Accelerating Transformer-based Embedding Retrieval with Vespa

Decorative image

Photo by Appic on Unsplash

In this post, we’ll see how to accelerate embedding inference and retrieval with little impact on quality.
We’ll take a holistic approach and deep-dive into both aspects of an embedding retrieval system: Embedding inference and retrieval with nearest neighbor search.
All experiments are performed on a laptop with the open-source Vespa container image.

Introduction

The fundamental concept behind text embedding models is transforming
textual data into a continuous vector space, wherein similar items
are brought closer together, and dissimilar ones are pushed farther
apart. Mapping multilingual texts into a unified vector embedding
space makes it possible to represent and compare queries and documents
from various languages within this shared space. By using contrastive
representation learning with retrieval data examples, we can make
embedding representations useful for retrieval with nearest neighbor
search.

Overview

A search system using embedding retrieval consists of two primary
processes:

  • Embedding inference, using an embedding model to map text to a
    point in a vector space of D dimensions.
  • Retrieval in the D dimensional vector space using nearest neighbor search.

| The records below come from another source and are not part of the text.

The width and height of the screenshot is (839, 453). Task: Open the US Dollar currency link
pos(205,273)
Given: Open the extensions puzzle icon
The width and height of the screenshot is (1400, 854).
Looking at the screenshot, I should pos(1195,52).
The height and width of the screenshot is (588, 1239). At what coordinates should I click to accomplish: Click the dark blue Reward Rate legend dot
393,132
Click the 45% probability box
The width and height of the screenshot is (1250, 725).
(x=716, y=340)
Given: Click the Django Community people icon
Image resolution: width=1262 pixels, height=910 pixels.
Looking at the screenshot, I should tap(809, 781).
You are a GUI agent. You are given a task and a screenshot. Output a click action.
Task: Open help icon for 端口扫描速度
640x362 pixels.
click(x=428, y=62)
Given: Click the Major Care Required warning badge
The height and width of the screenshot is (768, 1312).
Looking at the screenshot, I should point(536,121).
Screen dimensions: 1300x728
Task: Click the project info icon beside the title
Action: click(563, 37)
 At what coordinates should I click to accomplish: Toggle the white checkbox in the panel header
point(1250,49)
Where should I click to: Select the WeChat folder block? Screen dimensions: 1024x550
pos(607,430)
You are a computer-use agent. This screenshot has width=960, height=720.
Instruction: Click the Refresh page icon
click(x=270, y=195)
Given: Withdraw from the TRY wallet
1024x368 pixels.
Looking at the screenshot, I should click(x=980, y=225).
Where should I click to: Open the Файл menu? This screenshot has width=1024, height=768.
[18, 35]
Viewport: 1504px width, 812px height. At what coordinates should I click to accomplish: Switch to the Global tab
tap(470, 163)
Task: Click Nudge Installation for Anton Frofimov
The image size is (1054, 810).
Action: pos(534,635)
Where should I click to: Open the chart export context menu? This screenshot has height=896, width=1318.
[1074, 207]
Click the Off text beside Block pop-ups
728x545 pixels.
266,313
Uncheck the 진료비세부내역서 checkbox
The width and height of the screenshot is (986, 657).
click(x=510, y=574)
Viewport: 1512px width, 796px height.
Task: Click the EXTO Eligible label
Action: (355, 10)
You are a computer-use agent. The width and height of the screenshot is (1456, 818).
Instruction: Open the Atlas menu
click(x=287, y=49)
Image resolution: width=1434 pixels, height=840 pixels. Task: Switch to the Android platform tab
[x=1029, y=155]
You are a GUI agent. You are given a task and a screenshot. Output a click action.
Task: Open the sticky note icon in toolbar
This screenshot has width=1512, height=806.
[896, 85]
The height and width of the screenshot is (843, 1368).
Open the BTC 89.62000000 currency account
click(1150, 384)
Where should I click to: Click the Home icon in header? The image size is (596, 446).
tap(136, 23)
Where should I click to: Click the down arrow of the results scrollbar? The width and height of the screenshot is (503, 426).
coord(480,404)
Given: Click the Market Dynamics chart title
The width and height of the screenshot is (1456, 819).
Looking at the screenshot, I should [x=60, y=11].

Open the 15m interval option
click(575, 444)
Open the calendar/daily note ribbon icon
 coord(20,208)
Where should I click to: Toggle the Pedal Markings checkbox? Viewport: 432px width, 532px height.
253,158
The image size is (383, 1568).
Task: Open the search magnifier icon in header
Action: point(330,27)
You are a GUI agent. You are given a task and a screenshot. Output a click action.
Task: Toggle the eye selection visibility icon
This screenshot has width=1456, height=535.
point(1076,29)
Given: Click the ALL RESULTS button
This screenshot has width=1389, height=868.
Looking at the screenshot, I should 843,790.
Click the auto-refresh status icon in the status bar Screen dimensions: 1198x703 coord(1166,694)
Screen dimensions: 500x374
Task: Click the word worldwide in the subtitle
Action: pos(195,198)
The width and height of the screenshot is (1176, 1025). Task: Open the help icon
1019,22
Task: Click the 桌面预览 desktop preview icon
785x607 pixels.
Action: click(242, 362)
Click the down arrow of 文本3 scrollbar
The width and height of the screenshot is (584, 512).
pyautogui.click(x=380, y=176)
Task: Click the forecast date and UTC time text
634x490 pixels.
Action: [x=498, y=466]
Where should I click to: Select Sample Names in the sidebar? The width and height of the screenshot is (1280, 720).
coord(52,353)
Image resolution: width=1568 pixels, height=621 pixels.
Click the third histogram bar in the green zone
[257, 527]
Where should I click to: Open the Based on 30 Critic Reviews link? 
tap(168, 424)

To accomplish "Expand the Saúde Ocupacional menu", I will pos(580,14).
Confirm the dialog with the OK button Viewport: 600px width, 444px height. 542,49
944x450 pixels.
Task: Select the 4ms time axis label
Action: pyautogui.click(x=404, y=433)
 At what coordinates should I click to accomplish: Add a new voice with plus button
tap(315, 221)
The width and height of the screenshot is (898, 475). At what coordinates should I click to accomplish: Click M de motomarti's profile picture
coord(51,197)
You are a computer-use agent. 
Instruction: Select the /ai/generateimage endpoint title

This blog post covers both aspects of an embedding retrieval system
and how to accelerate them, while also paying attention to the task
accuracy because what’s the point of having blazing fast but highly
inaccurate results?

Transformer Model Inferencing

The most popular text embedding models are typically based on
encoder-only Transformer models (such as BERT). We need a
high-level understanding of the complexity of encoder-only transformer
language models (without going deep into neural network architectures).

Inference complexity from the transformer architecture attention
mechanism scales quadratically with input sequence length.

BERT embedder

Illustration of obtaining a single vector representation of the
text ‘a new day’ through BERT.

The BERT model has a typical input
length limitation of 512 tokens, so the tokenization process truncates
the input to avoid exceeding the architecture’s maximum length.
Embedding models might also truncate the text at a lower limit than
the theoretical limit of the neural network to improve quality and
reduce training costs, as computational complexity is quadratic
with input sequence length for both training and inference. The
last pooling operation compresses the token vectors into a single
vector representation. A common pooling technique is averaging the
token vectors.

It’s worth noting that some models may not perform pooling and
instead represent the text with multiple
vectors,
but that aspect is beyond the scope of this blog post.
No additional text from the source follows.